The benefits of this move are twofold: firstly, the interest rates associated with HELs are generally lower than other types of loans meaning less financial burden for the small business owner; secondly, as these loans are considered secured debt against an asset – the homeowner’s property – repayment periods and amounts can be negotiated to be far more manageable then what would be expected with an unsecured loan from a bank or alternative lender. In addition, many HELs come with tax breaks for the business owner, making the total cost of borrowing even more attractive.

However, there are a few risks associated with this course of action that business owners should be aware of before signing up. Most notably, if the business fails and is unable to repay what it owes on the HEL, the owner could lose their home. Additionally, not everyone has enough equity in their home to borrow as much money as they may need in order to finance their startup costs in its entirety – so care should be taken when considering how much is borrowed against available equity.
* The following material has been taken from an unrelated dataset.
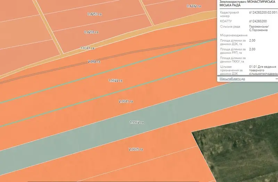Select the 0.4208 га land plot

pyautogui.click(x=91, y=32)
Finally, small business owners must ask themselves if taking out a Home Equity Loan is really the best option for them at this stage; depending on current credit score and other associated expenses (e.g. maintenance, property taxes), it might be more advantageous to seek out other forms of financing.

Pros

The pros of using home equity to start a business are that the interest rates are usually lower than those on other types of loans, and the terms are usually more flexible. This means that you might be able to pay back the loan over a longer period of time and with smaller payments. It can also be a tax deductible expense, which can help reduce your taxable income.

Cons

The cons of using home equity to start a business are that you’re putting your home at risk if the business fails. You could lose your house if you can’t pay back the loan. Businesses often start with many failures. Another consideration is that you might not have enough equity in your home to get a large enough loan to cover all of your startup costs.

Determining Your Equity

Like mentioned before, equity is the difference between how much your home is worth and how much you owe on it.  So, if you owe $100,000 on your home but it’s worth $200,000, you have $100,000 in equity. You can borrow against this equity to get a loan for your business.

Is It A Smart Decision?

So, is using home equity to start a business a smart move? It depends on your personal situation. If you have good credit and plenty of equity in your home, it could be a wise decision. At the same time, it’s a pretty big risk because you could lose the home in the rare case you can’t payback the loan. But if you’re already struggling to make ends meet, taking out another loan might not be the best option. Do your research and talk to a financial advisor before making a decision.